O que se sabe sobre a microbiologia é que as proteínas são codificadas em genomas, e o contexto em que essa proteína está delimitada – quais regiões vêm antes e depois – é conservado evolutivamente, especialmente se houver um acoplamento funcional. Isso faz todo o sentido porque quando você tem três proteínas que precisam ser expressas juntas porque formam uma unidade, então você pode querer que elas sejam localizadas uma ao lado da outra.
O que quero fazer é incorporar mais desse contexto genómico na forma como procuramos e anotamos proteínas e compreendemos a função das proteínas, para que possamos ir além da sequência ou da semelhança estrutural para adicionar informações contextuais à forma como entendemos as proteínas e levantamos hipóteses sobre as suas funções.
P: Como sua pesquisa pode ser aplicada para aproveitar o potencial funcional dos micróbios?
UM: Os micróbios são possivelmente os melhores químicos do mundo. Aproveitar o metabolismo microbiano e a bioquímica levará a métodos mais sustentáveis e mais eficientes para a produção de novos materiais, novas terapêuticas e novos tipos de polímeros.

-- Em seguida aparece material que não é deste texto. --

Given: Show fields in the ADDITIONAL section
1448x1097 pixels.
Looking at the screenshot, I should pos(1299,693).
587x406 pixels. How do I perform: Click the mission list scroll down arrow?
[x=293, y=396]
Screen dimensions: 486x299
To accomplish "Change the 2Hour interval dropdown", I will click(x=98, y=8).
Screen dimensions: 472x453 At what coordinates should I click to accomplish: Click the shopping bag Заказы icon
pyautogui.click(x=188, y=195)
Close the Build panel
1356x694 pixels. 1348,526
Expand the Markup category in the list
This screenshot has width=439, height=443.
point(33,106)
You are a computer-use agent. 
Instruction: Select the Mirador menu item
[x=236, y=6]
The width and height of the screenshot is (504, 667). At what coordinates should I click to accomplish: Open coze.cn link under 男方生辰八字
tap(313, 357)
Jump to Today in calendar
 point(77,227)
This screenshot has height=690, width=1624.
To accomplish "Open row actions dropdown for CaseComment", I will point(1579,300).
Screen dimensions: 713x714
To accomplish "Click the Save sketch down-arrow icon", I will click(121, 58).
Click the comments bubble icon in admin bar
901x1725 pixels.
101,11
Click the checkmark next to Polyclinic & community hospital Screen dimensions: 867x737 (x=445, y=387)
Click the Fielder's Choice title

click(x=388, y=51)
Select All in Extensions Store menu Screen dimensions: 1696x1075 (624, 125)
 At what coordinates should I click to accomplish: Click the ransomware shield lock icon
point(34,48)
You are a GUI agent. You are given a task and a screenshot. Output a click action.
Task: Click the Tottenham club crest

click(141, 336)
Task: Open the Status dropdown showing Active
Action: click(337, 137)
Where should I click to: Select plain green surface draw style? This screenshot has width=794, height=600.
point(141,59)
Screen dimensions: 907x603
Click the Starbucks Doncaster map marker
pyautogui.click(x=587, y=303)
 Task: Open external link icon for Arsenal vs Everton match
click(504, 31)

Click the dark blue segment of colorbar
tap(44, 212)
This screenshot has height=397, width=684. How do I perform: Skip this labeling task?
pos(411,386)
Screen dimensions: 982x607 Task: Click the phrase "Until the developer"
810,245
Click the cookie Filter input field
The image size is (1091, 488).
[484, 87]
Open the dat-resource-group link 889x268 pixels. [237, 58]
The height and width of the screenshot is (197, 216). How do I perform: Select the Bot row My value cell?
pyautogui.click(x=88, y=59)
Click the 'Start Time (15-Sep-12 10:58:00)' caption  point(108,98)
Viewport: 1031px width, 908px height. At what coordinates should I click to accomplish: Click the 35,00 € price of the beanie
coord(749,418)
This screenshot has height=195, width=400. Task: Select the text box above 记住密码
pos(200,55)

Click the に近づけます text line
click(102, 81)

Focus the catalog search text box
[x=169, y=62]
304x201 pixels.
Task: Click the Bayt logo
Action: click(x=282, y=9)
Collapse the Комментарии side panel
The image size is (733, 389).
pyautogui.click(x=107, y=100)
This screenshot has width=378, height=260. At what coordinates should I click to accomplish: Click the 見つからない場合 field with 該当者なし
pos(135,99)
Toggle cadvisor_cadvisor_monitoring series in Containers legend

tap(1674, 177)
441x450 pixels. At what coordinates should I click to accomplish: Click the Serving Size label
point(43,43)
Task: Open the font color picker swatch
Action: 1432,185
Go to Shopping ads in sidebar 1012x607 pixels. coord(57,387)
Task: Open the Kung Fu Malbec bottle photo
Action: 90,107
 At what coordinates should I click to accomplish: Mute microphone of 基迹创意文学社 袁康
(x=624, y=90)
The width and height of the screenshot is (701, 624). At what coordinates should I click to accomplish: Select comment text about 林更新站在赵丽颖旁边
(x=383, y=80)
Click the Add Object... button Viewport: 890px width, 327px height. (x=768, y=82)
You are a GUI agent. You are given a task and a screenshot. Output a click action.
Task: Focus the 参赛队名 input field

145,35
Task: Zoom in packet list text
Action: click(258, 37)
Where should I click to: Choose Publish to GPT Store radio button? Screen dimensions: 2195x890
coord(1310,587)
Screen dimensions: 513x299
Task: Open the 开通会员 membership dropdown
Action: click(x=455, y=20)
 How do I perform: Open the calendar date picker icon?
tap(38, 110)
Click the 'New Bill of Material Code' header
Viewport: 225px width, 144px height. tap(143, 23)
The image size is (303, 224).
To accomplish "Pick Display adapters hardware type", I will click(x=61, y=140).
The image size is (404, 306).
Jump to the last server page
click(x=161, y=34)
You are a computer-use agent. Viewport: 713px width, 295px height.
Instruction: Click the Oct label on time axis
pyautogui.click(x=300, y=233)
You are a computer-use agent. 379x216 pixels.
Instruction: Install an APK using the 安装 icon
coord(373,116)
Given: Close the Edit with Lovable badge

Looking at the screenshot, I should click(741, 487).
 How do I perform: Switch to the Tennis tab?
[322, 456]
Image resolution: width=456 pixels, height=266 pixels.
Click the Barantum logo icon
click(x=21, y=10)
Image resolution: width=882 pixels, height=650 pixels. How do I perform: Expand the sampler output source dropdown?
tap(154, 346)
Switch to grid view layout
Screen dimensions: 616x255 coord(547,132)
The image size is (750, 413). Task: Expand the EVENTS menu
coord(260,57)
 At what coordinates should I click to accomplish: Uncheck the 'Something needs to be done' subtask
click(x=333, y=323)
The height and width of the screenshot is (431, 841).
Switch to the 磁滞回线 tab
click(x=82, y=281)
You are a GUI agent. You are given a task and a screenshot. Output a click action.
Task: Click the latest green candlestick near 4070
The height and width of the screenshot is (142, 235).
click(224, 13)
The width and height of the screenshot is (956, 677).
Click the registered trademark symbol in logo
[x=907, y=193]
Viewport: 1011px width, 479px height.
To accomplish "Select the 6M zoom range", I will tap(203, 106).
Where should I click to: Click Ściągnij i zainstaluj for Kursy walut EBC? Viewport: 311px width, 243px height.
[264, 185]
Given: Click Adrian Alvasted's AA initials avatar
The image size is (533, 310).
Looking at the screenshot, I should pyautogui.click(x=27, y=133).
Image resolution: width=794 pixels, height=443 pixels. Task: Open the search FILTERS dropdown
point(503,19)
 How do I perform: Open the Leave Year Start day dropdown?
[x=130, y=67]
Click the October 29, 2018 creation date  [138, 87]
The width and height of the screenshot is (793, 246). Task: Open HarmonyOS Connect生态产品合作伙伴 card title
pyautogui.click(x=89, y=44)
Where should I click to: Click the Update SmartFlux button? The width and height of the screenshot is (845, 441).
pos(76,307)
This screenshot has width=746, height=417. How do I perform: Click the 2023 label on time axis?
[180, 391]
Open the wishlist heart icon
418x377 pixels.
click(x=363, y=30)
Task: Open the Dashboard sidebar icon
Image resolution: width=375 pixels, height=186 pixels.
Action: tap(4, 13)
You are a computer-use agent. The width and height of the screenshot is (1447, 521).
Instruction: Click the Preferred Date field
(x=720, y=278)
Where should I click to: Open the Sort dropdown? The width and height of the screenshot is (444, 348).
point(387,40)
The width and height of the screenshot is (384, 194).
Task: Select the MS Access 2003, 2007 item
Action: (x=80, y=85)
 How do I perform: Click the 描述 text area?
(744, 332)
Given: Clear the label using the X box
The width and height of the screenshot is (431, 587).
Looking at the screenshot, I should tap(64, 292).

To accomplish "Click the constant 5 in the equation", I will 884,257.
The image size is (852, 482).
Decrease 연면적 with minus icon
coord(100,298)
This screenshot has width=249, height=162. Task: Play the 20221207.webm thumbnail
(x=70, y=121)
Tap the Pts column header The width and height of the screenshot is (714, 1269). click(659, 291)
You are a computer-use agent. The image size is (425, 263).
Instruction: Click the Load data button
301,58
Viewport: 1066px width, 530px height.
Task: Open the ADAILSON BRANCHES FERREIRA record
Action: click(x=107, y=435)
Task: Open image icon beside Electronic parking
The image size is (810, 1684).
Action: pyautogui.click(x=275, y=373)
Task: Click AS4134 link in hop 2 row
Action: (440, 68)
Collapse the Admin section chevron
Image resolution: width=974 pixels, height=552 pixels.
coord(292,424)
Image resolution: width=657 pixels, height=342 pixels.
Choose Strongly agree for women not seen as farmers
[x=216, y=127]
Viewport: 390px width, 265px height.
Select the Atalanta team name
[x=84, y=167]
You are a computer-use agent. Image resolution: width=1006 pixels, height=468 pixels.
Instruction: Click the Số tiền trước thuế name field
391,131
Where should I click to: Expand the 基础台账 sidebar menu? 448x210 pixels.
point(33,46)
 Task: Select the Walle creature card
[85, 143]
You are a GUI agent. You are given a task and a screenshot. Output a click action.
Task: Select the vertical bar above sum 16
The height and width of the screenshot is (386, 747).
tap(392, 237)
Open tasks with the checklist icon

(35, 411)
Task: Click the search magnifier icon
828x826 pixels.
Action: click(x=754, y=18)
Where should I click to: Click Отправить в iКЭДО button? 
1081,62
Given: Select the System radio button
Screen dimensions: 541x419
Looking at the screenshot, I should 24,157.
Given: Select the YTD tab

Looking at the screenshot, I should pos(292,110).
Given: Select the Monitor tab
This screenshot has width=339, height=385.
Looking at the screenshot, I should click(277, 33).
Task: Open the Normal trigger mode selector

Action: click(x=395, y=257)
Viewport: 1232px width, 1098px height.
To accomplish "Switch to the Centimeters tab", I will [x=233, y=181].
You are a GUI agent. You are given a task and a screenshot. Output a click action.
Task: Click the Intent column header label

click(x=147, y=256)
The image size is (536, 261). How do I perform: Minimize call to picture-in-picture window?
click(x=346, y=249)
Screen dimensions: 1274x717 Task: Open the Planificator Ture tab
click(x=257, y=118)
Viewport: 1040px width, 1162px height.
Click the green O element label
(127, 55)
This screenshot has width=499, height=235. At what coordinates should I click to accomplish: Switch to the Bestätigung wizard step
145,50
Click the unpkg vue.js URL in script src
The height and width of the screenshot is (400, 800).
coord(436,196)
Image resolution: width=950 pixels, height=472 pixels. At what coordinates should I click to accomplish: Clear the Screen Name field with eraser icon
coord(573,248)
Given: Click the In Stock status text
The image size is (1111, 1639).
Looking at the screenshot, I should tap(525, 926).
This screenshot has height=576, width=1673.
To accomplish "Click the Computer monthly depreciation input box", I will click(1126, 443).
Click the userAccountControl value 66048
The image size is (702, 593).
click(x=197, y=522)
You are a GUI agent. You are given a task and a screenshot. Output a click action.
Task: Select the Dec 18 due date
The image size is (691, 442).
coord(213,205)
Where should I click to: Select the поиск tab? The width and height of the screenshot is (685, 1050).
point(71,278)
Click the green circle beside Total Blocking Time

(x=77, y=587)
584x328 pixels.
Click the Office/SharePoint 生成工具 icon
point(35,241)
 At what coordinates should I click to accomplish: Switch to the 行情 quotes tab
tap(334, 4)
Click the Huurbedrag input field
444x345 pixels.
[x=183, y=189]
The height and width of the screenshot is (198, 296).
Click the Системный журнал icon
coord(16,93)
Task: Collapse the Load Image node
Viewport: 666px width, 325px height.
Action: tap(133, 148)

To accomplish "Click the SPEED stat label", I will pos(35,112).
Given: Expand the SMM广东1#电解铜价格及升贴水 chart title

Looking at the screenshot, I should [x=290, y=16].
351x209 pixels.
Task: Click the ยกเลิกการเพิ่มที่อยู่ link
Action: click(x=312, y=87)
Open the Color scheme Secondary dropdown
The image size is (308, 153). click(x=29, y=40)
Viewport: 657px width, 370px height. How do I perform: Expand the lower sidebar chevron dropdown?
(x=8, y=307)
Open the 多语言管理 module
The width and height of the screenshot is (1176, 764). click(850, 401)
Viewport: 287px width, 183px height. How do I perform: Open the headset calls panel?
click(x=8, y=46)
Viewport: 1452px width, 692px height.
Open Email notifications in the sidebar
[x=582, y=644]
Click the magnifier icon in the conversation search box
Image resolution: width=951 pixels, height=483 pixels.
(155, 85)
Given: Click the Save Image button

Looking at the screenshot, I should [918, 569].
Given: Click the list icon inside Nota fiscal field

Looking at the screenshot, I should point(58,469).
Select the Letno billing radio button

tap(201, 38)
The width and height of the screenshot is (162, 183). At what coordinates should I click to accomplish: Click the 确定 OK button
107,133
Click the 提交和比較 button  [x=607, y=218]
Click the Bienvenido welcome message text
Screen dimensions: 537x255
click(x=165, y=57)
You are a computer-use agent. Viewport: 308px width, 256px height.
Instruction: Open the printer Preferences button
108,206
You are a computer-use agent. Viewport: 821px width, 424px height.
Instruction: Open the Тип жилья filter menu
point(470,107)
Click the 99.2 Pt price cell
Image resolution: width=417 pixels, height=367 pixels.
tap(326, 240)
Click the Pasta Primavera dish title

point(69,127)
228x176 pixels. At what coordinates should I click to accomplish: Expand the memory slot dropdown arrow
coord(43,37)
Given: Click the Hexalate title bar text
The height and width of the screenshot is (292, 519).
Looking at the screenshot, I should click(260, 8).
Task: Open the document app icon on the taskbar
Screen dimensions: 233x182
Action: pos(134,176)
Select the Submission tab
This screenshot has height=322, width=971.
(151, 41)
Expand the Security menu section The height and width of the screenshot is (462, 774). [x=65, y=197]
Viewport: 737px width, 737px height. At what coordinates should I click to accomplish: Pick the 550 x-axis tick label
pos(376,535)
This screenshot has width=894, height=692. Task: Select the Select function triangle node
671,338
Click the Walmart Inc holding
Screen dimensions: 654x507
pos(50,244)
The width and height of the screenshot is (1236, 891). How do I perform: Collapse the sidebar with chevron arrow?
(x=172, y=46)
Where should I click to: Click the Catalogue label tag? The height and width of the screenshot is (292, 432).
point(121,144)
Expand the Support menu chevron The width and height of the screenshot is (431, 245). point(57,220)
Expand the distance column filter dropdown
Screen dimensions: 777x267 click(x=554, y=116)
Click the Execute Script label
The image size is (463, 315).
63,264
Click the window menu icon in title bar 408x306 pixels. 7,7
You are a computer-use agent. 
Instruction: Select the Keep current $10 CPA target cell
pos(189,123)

Mas não se trata apenas de eficiência – os micróbios estão realizando uma química na qual nem sabemos como pensar. Compreender como funcionam os micróbios e ser capaz de compreender a sua composição genómica e a sua capacidade funcional também será muito importante à medida que pensamos sobre como o nosso mundo e o clima estão a mudar. A maior parte do sequestro de carbono e da ciclagem de nutrientes é realizada por micróbios; se não compreendermos como um determinado micróbio é capaz de fixar nitrogênio ou carbono, enfrentaremos dificuldades na modelagem dos fluxos de nutrientes da Terra.
Do lado mais terapêutico, as doenças infecciosas são uma ameaça actual e crescente. Compreender como os micróbios se comportam em diversos ambientes em relação ao resto do nosso microbioma é realmente importante quando pensamos no futuro e no combate aos patógenos microbianos.